- Born: May 23, 1976 (age 50) Kumamoto Prefecture, Japan
- Occupation: Manga artist
- Writing career
- Period: 1998–present
- Notable works: Hotarubi no Mori e Natsume's Book of Friends

= Yuki Midorikawa =

Japanese manga artist (born 1976)

Yuki Midorikawa (緑川ゆき, Midorikawa Yuki) is a Japanese manga artist.

She is primarily known for her shōjo manga works in the magazines LaLa and LaLa DX, published by Hakusensha.

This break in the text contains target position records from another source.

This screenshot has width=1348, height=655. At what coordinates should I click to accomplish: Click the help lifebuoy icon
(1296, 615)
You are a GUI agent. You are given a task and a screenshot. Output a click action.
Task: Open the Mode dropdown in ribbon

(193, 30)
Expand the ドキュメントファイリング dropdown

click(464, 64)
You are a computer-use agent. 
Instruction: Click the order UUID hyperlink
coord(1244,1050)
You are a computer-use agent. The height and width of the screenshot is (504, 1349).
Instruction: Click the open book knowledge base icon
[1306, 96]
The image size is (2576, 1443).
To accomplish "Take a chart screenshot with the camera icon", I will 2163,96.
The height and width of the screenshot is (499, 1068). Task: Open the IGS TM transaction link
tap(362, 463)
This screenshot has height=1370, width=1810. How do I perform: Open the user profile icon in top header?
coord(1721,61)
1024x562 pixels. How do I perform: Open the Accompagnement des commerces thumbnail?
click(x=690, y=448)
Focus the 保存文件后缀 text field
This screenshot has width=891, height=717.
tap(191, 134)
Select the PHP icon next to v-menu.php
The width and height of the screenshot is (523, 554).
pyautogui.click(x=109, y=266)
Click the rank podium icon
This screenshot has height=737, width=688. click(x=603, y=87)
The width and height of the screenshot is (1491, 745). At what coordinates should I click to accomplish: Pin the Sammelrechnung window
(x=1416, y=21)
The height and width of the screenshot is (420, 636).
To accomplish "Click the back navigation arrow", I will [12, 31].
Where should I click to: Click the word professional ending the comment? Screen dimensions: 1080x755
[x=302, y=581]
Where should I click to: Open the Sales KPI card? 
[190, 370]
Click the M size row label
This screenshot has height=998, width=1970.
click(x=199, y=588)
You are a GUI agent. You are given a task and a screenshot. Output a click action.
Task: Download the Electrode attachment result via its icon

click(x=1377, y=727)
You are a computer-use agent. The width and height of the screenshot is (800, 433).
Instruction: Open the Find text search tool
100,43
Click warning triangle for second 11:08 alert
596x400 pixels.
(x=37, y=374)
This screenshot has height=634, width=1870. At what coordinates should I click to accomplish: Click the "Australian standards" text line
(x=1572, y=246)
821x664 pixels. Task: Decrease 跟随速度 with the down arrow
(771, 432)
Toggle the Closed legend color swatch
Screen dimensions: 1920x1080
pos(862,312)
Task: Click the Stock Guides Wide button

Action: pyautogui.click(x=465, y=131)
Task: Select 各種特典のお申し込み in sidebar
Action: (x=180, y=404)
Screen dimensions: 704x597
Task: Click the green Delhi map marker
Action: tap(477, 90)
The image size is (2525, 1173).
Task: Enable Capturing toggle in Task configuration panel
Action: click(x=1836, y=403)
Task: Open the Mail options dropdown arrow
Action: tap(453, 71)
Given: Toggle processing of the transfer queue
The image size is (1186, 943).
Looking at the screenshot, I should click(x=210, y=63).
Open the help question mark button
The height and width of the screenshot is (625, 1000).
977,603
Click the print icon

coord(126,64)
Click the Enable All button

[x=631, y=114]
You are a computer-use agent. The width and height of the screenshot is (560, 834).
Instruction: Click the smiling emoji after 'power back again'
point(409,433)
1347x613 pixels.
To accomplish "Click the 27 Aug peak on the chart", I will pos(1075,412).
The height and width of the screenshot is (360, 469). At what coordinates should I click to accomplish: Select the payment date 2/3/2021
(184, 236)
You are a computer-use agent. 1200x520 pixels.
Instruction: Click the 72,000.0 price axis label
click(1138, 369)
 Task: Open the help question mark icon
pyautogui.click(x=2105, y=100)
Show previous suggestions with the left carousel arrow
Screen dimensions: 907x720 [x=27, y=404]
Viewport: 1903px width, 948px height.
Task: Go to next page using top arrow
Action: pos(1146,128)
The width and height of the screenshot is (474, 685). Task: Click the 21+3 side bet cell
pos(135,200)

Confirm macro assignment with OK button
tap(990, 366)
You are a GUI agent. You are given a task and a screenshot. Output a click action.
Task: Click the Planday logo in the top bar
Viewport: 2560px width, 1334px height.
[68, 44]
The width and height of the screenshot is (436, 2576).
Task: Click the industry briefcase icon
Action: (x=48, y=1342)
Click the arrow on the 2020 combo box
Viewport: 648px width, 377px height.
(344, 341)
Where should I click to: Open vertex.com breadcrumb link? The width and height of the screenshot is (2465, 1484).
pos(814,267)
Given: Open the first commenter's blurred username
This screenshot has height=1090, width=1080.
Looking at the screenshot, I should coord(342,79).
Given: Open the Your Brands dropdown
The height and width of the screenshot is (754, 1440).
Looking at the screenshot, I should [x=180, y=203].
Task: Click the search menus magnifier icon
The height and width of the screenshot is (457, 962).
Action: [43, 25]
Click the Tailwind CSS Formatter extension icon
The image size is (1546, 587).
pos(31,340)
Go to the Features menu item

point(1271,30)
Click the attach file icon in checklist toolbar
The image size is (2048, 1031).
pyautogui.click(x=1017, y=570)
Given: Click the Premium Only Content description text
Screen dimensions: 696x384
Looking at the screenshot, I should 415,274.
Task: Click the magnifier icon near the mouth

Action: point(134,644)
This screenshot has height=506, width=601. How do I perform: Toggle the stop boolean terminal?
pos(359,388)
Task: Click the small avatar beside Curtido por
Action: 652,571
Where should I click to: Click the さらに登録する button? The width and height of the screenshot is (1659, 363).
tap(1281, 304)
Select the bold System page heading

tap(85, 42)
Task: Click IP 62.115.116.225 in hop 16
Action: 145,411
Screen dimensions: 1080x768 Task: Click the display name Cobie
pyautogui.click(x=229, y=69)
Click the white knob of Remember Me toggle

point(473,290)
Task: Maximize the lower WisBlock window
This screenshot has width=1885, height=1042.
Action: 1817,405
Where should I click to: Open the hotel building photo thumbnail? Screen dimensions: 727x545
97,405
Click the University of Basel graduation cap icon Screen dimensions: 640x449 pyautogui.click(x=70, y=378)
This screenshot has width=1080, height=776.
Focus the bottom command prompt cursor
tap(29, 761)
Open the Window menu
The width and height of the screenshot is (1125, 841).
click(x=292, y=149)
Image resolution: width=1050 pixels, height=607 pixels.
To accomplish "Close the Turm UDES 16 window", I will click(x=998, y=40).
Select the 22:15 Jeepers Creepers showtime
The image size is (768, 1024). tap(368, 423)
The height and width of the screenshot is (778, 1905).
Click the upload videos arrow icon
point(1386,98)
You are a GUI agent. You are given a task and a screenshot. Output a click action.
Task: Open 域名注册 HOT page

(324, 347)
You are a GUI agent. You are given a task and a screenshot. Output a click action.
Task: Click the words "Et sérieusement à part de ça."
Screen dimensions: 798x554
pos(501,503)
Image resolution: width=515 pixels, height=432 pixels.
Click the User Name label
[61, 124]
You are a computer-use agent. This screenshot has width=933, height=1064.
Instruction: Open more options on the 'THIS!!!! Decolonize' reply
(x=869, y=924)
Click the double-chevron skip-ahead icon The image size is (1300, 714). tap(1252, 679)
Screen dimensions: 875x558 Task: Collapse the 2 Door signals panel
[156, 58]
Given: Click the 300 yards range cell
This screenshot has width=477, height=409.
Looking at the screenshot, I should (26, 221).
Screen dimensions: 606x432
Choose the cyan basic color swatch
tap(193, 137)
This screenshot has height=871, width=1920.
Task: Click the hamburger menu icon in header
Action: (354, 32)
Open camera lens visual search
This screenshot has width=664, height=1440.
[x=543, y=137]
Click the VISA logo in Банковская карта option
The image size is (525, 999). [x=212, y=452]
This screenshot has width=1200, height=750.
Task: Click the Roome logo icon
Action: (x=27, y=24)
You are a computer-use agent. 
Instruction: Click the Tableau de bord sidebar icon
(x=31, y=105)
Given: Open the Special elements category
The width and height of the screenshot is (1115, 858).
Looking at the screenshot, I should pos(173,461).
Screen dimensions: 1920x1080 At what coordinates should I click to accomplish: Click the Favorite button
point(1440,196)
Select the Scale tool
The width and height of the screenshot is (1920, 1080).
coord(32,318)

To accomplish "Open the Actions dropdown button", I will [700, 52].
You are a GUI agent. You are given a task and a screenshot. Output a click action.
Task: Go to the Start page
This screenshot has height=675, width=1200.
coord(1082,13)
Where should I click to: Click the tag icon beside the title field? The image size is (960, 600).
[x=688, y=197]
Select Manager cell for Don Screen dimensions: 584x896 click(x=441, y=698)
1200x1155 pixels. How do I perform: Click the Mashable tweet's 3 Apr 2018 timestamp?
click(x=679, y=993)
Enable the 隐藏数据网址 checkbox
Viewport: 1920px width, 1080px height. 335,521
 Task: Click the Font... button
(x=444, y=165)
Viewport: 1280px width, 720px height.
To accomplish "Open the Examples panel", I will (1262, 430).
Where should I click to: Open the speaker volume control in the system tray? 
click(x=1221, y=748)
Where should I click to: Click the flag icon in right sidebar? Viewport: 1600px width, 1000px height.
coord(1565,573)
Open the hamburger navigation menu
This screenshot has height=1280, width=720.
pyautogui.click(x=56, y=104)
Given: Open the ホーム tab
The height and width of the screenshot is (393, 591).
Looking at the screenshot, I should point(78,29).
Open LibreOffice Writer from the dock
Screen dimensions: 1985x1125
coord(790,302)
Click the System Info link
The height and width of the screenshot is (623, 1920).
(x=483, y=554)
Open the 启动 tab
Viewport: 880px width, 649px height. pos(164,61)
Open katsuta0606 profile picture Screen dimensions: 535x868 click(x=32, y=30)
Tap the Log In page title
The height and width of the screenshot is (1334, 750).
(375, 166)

Her most successful works have been Hotarubi no Mori e, which received a film adaptation in 2011 and Natsume's Book of Friends, which has been made into an anime series that aired for seven seasons (2008–2024). The manga has sold over 5 million copies by the release of its 12th volume.

==Awards==
- In 1998, she won the 18th "LMG Fresh Debut" award for her debut work Coffee Hirari.
- In 2000, she won an award by Hakusensha (白泉社アテナ新人大賞デビュー優秀者賞) for Akaku Saku Koe.

==Manga works==
- Coffee Hirari (珈琲ひらり, Kōhī Hirari) [November 1998], LaLa DX
- Akaku Saku Koe (あかく咲く声)	[1998–2000], LaLa, LaLa DX, 3 volumes total
- Hana Oi Bito (花追い人) [2001], LaLa, 3 episodes, no volume publication
- Atsui Hibi (アツイヒビ) [2001], LaLa DX, also published as a tanpenshū of the same name
- Hotarubi no Mori e (蛍火の杜へ, lit. Into the Forest of Fireflies' Light) [July 2002], LaLa DX, also published as a tanpenshū of the same name
- Kurukuru Ochiba (くるくる落ち葉, lit. The Falling of Autumn Leaves) [November 2002], LaLa DX, also published as a tanpenshū Hotarubi no Mori e
- Hibi, Fukaku (ひび、深く, lit. Deepening the Scar) [January 2003], LaLa, also published as a tanpenshū Hotarubi no Mori e
- Hanauta Nagaruru (花唄流るる, lit. Overhearing a Flower Song) [April 2003], LaLa, also published as a tanpenshū Hotarubi no Mori e
- Taion no Kakera (体温のかけら) [2003], also published as a tanpenshū Hotarubi no Mori e Tokubetsuhen (蛍火の杜へ 特別編)
- Hi-iro no Isu (緋色の椅子) [2002–2004], LaLa DX, 3 volumes total
- Hoshi mo Mienai (星も見えない) [2005], also published as a tanpenshū Hotarubi no Mori e Tokubetsuhen
- Natsume's Book of Friends (夏目友人帳, Natsume Yūjinchō) [2003, 2005–2018], LaLa DX
  - Natsu ni wa Tameiki o Tsuku (夏にはため息をつく) included in September 2000 issue of LaLa and Natsume Yūjinchō Volume 7
- Aizoban Hotarubi no Mori e (愛蔵版 蛍火の杜へ) [September 2011], published in the tanpenshū Hotarubi no Mori e Tokubetsuhen

==Other media==
In 2011, Hotarubi no Mori e was adapted into an anime film. Natsume's Book of Friends was adapted into an anime television series that ran for seven seasons over sixteen years (2008–2024). A series of original video animation episodes were released simultaneously. A theatrical anime film, Natsume's Book of Friends the Movie: Tied to the Temporal World, was released in 2018. A second theatrical anime film, "Natsume's Book of Friends: The Waking Rock and the Strange Visitor", was released January 16, 2021.